>1y

For a title, I like "The Ever"; I particularly am voting for a non-gendered chaos, because the gender binary seems insufficiently fluid and liminal for the conception of chaos. Possible card designs: A card with a gilded mirror surface-- so that the card itself reflects the querent. Perhaps with flames made of nebula/star-stuff at the top, and a (golden?) fiddle, or a golden apple, at the bottom. Perhaps a holographic card; the sea in a raging storm vs an image of a city (perhaps Atlantis?) depending which way you look at it. Perhaps a card with the strike-plate from a matchbook. Maybe cut into the silhouette of a person? (Yes, I am looking through the Alleyman to get some inspiration.) A desert in a storm, perhaps with the half-buried remains of statuary or rubble in the sand. Take inspiration from Ozymandias by Percy Shelley. As for dice faces: 1. image of a d20. Roll a d20- that number corresponds to the Lord's die you should re-roll. The two die not included in this possible re-roll are the Fate and the Chaos themselves. 2. Two arrows pointing in opposite directions.
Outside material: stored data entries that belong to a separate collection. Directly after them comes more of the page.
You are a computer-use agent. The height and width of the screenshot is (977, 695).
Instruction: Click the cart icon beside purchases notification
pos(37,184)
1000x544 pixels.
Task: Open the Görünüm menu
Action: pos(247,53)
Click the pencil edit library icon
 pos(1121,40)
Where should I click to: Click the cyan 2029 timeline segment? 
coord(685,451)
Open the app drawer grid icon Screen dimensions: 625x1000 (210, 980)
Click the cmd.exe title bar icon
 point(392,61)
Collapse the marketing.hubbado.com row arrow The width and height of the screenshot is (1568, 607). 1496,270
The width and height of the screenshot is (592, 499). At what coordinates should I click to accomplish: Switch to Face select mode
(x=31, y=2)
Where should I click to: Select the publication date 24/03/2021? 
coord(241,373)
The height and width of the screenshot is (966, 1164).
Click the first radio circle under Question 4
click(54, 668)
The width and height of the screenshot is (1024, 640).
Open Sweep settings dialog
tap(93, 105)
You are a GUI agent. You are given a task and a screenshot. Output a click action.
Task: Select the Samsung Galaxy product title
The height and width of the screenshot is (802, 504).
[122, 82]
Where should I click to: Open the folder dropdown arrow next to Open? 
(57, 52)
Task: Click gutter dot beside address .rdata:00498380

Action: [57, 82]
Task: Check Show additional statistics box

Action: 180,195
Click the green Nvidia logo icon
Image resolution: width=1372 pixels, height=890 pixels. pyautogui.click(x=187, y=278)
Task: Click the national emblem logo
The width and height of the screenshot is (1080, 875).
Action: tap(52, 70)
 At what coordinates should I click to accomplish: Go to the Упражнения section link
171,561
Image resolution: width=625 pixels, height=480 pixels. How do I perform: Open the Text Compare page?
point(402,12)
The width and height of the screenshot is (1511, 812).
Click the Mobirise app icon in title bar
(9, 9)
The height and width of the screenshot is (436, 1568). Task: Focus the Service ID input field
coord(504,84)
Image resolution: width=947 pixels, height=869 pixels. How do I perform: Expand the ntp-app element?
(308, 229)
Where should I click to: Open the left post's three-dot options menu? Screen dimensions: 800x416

Swap the two die these arrows point to, or if only one die is indicated, move it to its mirroring position on the opposite side of Chaos. 3. Sandstorm/Whirlwind. For the complete upheaval. Take the four corners of the reading cloth, gather them together, shake the dice inside, and without looking at the dice spread the cloth and the dice back out again. Read the new arrangement. If you are not reading on a cloth where you can do such a thing, then just re-roll all the dice. 4. Hand of Fate: use a monty-python-esque pointing finger. Ask the querent to point to a die (or multiple die, if you include a d6 roll to find out how many). Do not explain why they are picking the dice. Remove those die from play; they no longer affect the reading. 5. A blank side of the die. Something has changed, but you can not know what. Read the dice as if the chaos die were not present. 6. Hand of Destiny: an open hand. Ask the querent to give you a number between 1-6. You, the reader, remove that many die from the reading.